**Page excerpt:**
>>>>>

Artificial intelligence (AI) is increasingly used in accounting, valuation and forensic engagements supporting legal matters. While AI offers efficiencies, its use raises questions regarding confidentiality, independence, transparency and compliance with professional and judicial standards.
This article examines the implications of AI for accountants acting as expert witnesses, drawing on Accounting Professional and Ethical Standards (APES), International Valuation Standards (IVS), international commentary and the NSW Supreme Court’s Practice Note SC GEN 23.
A practical framework for responsible use is proposed.
1. Introduction
AI is now common in accounting workflows, from document review to data processing.
For accountants acting as expert witnesses in legal matters, however, AI use must be considered against the expert’s overriding duty to the court. Expert evidence must be independent, transparent and reliable.
Courts and regulators are responding to the risks associated with AI, and expert accountants must understand where the boundaries lie.
2. The Professional Standards Context: APES as the Foundation
Members of CA ANZ, CPA Australia and the Institute of Public Accountants must comply with APES Board (APESB) pronouncements, including APES 110 Code of Ethics, APES 215 Forensic Accounting Services and APES 225 Valuation Services.
These standards impose strict requirements regarding independence, objectivity, professional competence, due care, transparency and control over work performed under the member’s name.1 2 The service specific standards require disclosure of the methodology and sources of information.
The APESB considers such disclosure would generally include the use of AI tools and AI-generated information.3
AI does not dilute the professional obligations of expert accountants. Instead, it raises new questions about data security, control of work and whether an expert can demonstrate their reasoning.

<<<<<

**Source data:**
>>>>>

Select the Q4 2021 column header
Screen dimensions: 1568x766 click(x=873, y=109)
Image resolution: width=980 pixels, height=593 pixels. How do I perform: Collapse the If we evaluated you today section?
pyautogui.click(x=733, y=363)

<<<<<

**Problems to work on:**
• A. In the article on AI and expert accountants, rename "document review" to "file review" and write out the part that opens with the words containing "A practical framework" and closes with "transparent and reliable.".
• B. Decide whether each statement agrees with the article on AI and expert accountants, answering yes or no and quoting the deciding words: (i) The APESB considers that required disclosure would generally cover the use of AI tools. (ii) The article draws on a practice note of the Victorian Supreme Court. (iii) The article says AI reduces the professional obligations of expert accountants.
• C. According to the article on AI and expert accountants, members of which three bodies must comply with APESB pronouncements?
The listing is separate material with no connection to the article on AI and expert accountants.

**Solutions per task:**
• A.
A practical framework for responsible use is proposed.
1. Introduction
AI is now common in accounting workflows, from file review to data processing.
For accountants acting as expert witnesses in legal matters, however, AI use must be considered against the expert’s overriding duty to the court. Expert evidence must be independent, transparent and reliable.

• B.
(i) Yes: "The APESB considers such disclosure would generally include the use of AI tools and AI-generated information."
(ii) No: "the NSW Supreme Court’s Practice Note SC GEN 23"
(iii) No: "AI does not dilute the professional obligations of expert accountants."

• C. CA ANZ, CPA Australia and the Institute of Public Accountants.